Gab es denn dann die Gelegenheit, kritische Themen wie die in Saudi-Arabien häufig mit Füßen getretenen Menschenrechte anzusprechen? In Ihrer Pressemitteilung nach der Rückkehr, in der sie ja eine positive Reisebilanz ziehen, berichten Sie unter anderem davon, dass die Burka in Saudi-Arabien für Frauen Pflicht und Autofahren für sie verboten sei. Von der nicht gegebenen Religionsfreiheit ganz zu schweigen…
Ja, Ministerpräsident Horst Seehofer hat beim Treffen mit dem saudischen König erklärt, dass es im Vorfeld der Reise in Bayern eine kritische Debatte über die Menschenrechtssituation in Saudi-Arabien gegeben habe. Das Gespräch ist nach diesem Hinweis deutlich abgekühlt, der König hat klar darauf hingewiesen, dass sich Saudi-Arabien eine Einmischung in seine inneren Angelegenheiten verbiete. Wer glaubt, dass Vertreter einer bayerischen Delegation nur den mahnenden Zeigefinger in Saudi-Arabien zu heben brauchen und dann ändern sich die bestehenden Gesetze, der irrt. Ein Land wie Saudi-Arabien kommt da sehr langsam voran, aber es öffnet sich doch erkennbar.
In welcher Art und Weise „öffnen“ sich denn die Saudis genau? Welche Beispiele für eine Öffnung gibt es?
Das aussagekräftigste Beispiel ist, dass Frauen studieren dürfen. Sobald ein Land Frauen zur Bildung zulässt, kann meines Erachtens der Prozess der Öffnung und Gleichberechtigung nicht mehr aufgehalten werden (unterrichtet werden sie in separaten Frauen- Universitäten – Anm. d. Red.). Das ist schon ein hoffnungsvolles Signal. Auch die weltweite Kommunikation via Internet sowie die Tatsache, dass zahlreiche Mitglieder des Königshauses im Ausland studieren, ist ein Beleg für die Öffnung.
Horst Seehofer kündigte an, Waffen-Deals mit Saudi-Arabien einfädeln zu wollen. Wie stehen Sie, Herr Muthmann, zu diesem Vorhaben des Ministerpräsidenten?

▶ [Datenauszug]
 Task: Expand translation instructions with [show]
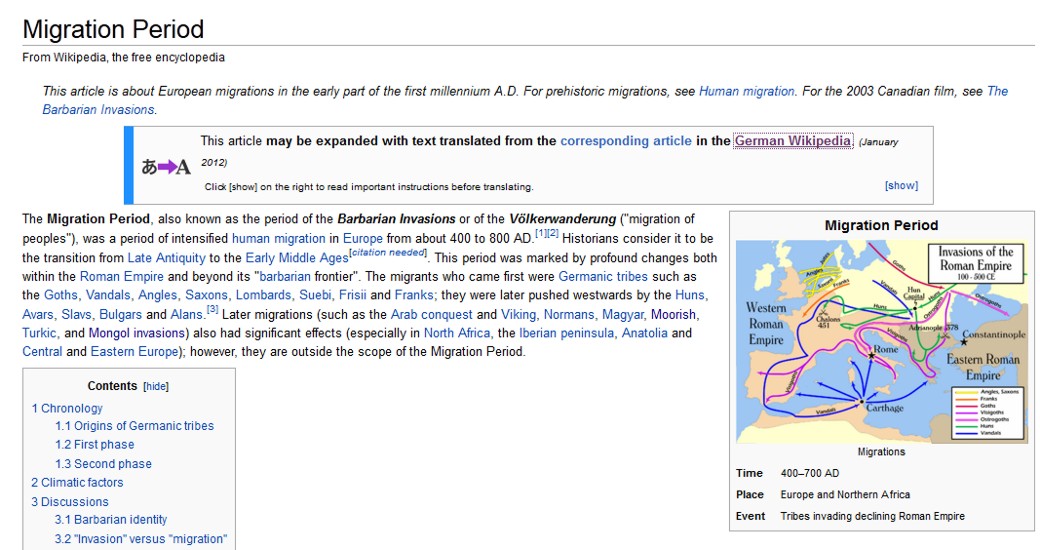tap(901, 186)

▶ [Aufgabe]
Fassen Sie den Lesetext über Saudi-Arabien in zwei Sätzen zusammen.

▶ [Lösung]
Auf die Frage nach den Menschenrechten berichtet der Befragte, dass Ministerpräsident Horst Seehofer den saudischen König auf eine kritische Debatte in Bayern hingewiesen habe, worauf sich das Gespräch deutlich abkühlte und der König jede Einmischung in innere Angelegenheiten zurückwies. Dennoch sieht der Befragte eine langsame, aber erkennbare Öffnung des Landes, wofür er als Belege anführt, dass Frauen studieren dürfen, dass weltweit über das Internet kommuniziert wird und dass zahlreiche Mitglieder des Königshauses im Ausland studieren.